(Task goal)
Every line from the one with "Tap the Safari reload page icon" through the end of the entries below should be written out exactly; the pictures should not.

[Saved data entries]
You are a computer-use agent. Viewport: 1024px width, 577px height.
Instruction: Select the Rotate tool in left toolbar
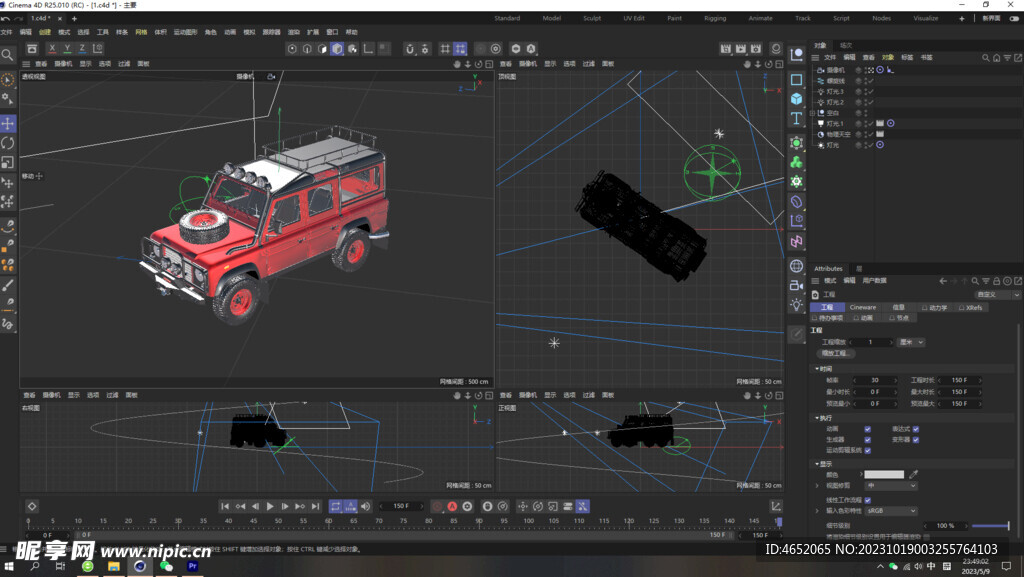pyautogui.click(x=8, y=143)
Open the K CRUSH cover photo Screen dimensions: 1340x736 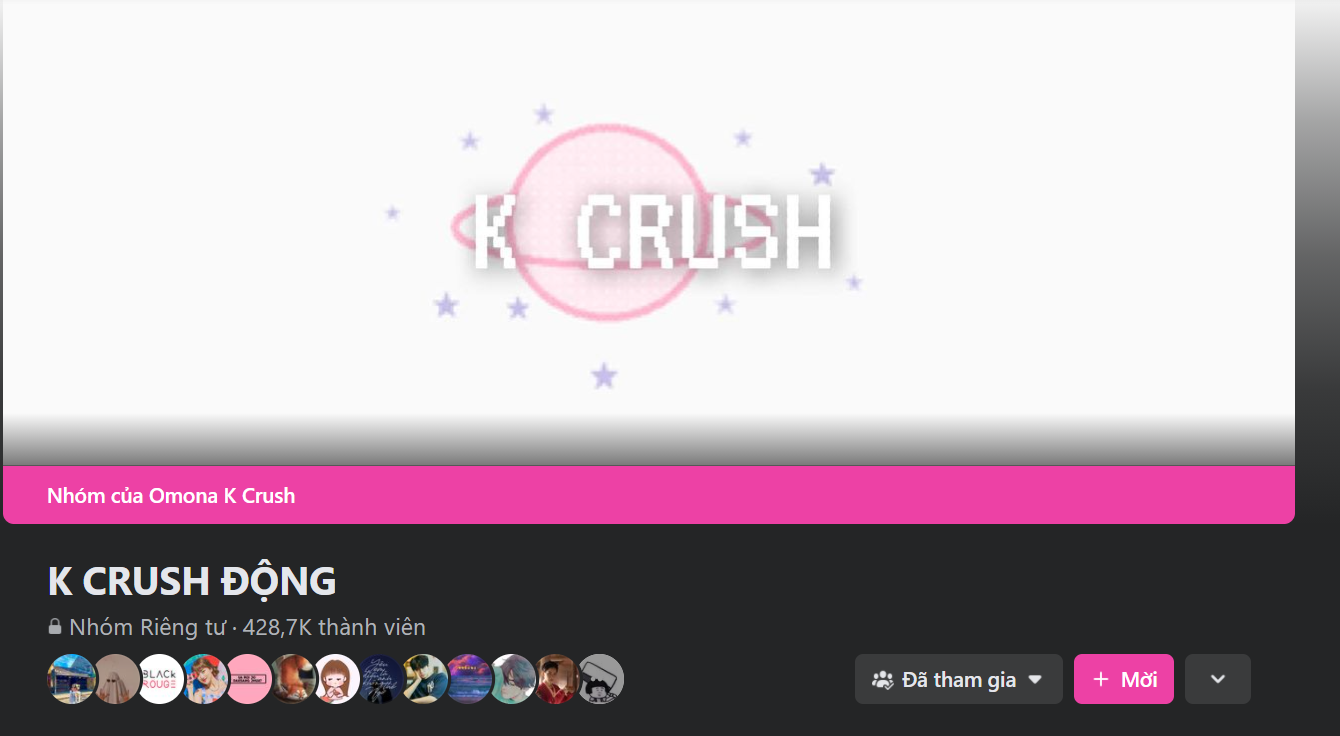click(x=649, y=233)
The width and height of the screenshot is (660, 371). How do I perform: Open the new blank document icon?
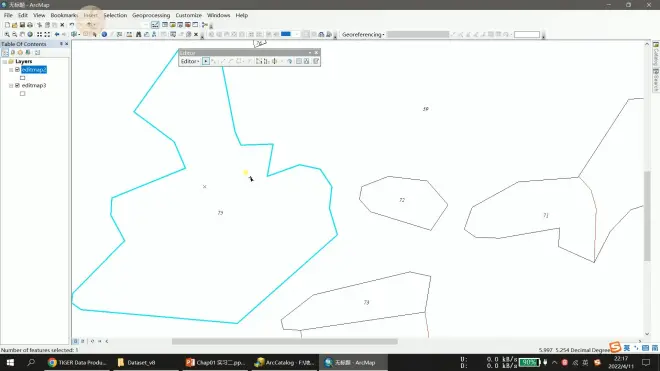7,25
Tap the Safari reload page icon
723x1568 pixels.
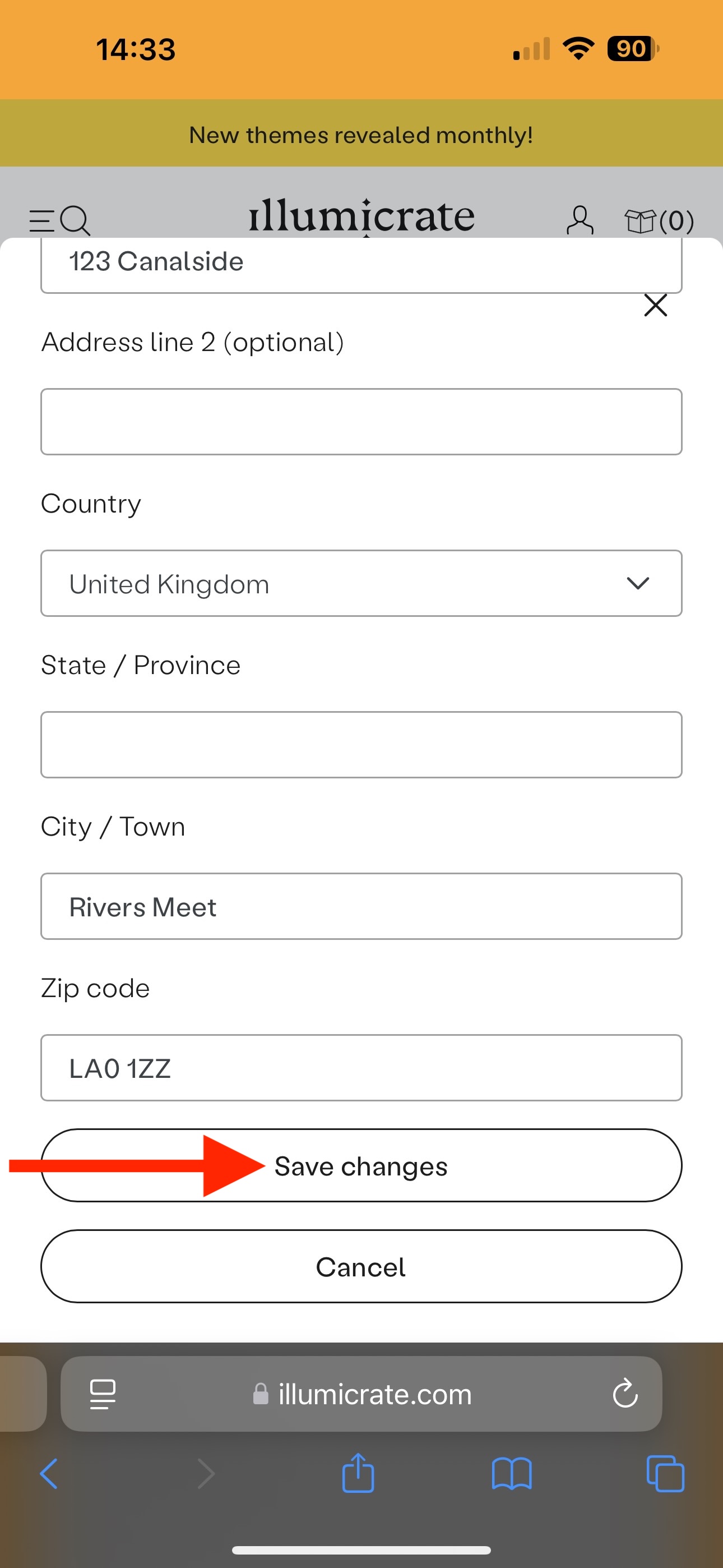[x=625, y=1394]
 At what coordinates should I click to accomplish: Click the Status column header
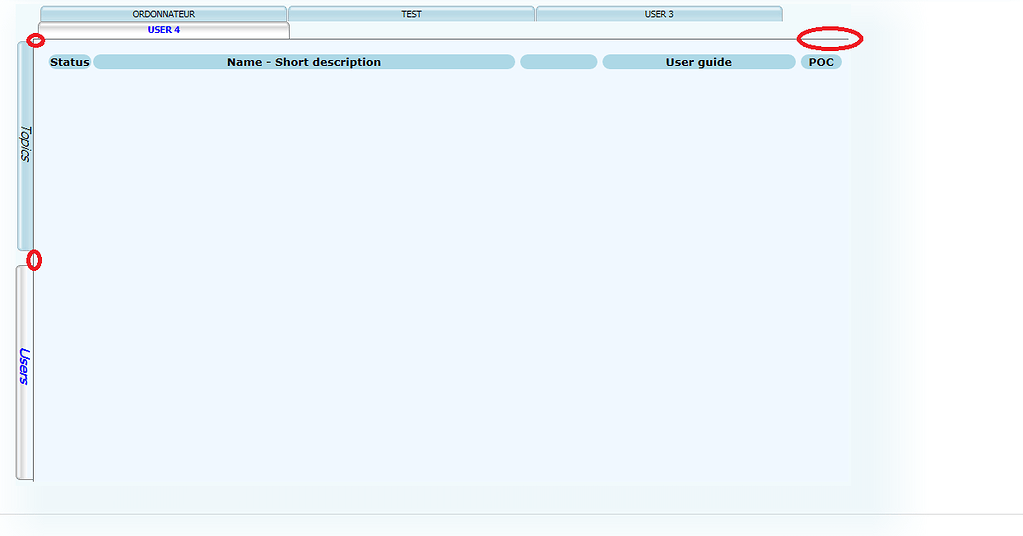(70, 62)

(Response to this task)
Tap the Safari reload page icon
723x1568 pixels.
[x=625, y=1394]
 At what coordinates should I click to accomplish: Click the Status column header
(70, 62)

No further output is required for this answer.